Conversion Rights:   The Series A Shares are subject to conversion into ordinary shares of the Company: (a) on the written request by any Series A Shareholder; and (b) immediately prior to a qualifying IPO of the Company (being an IPO where the net aggregate gross proceeds to the Company exceed US$75,000,000 and where the subscription price per share paid by the public is not less than 150% of the initial subscription price paid for the Series A Shares).
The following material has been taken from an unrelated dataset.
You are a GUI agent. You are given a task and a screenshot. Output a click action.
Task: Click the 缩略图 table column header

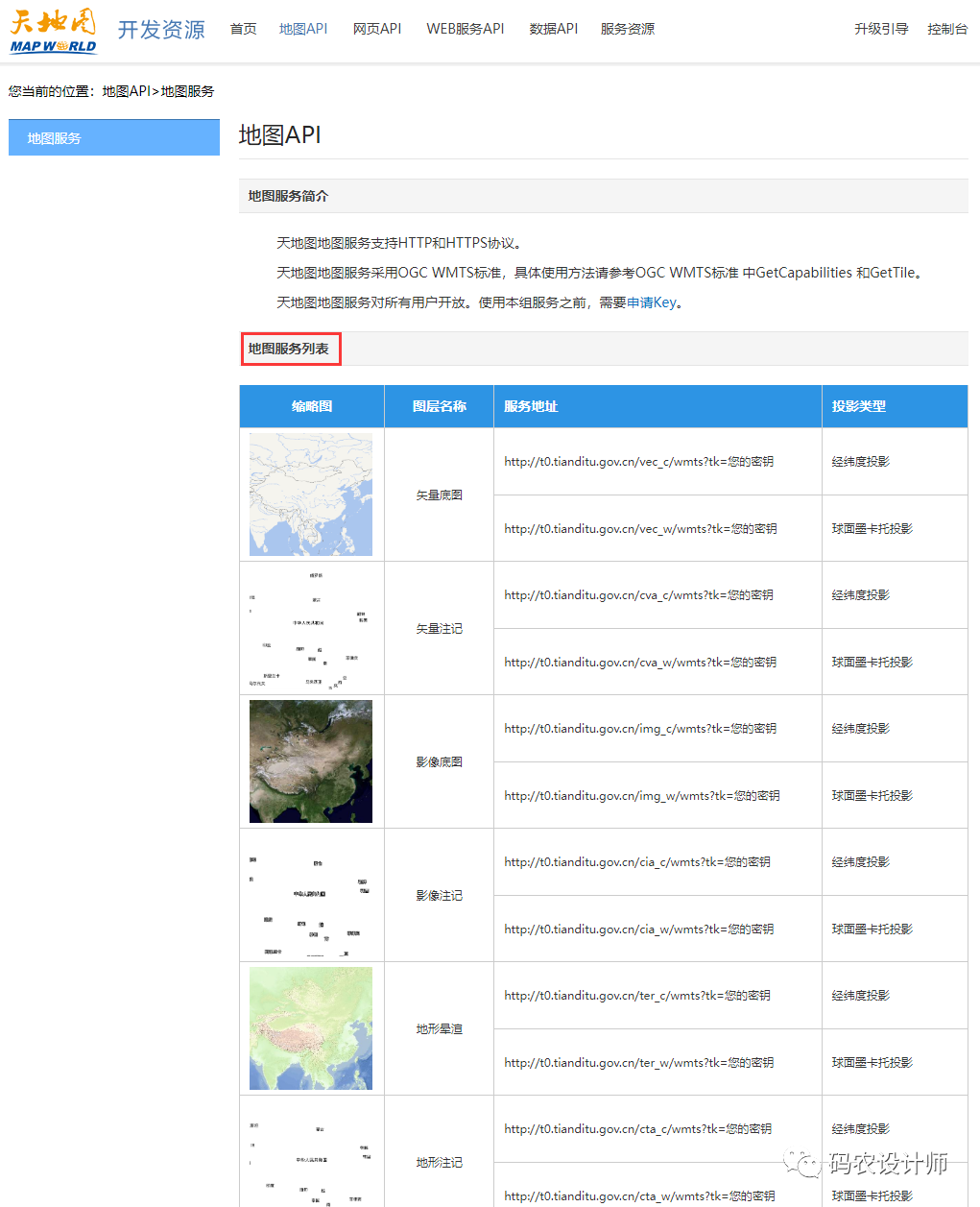pyautogui.click(x=312, y=406)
Pursuant to these conversion arrangements, the Series A Shares will convert into ordinary shares on a 1:1 basis (subject to certain agreed upon adjustments).

Anti-Dilution Protection: The Shareholders Agreement contains customary broad-based weighted average anti-dilution protection whereby, if further shares are issued by the Company at a price per new security that is less than the initial subscription price paid for the Series A Shares, then the Series A Holders shall be entitled to receive additional Series A Shares (at no further cost) on a weighted-average basis, reflecting the value of equity in the Company as determined based on the subscription price paid in the new issue of securities.

Pre-emption Rights: The Shareholders Agreement contains a restriction on issuing any securities ranking senior to or on parity with the Series A Shares for as long as TPG and/or any subsequent investor holds at least one third of the overall number of Series A Shares in issue as at the date of completion of the Sale. In addition, each shareholder holding in excess of 3% of the shares of ABC has the right to participate in any new issuance of securities by the ABC, subject to customary exceptions.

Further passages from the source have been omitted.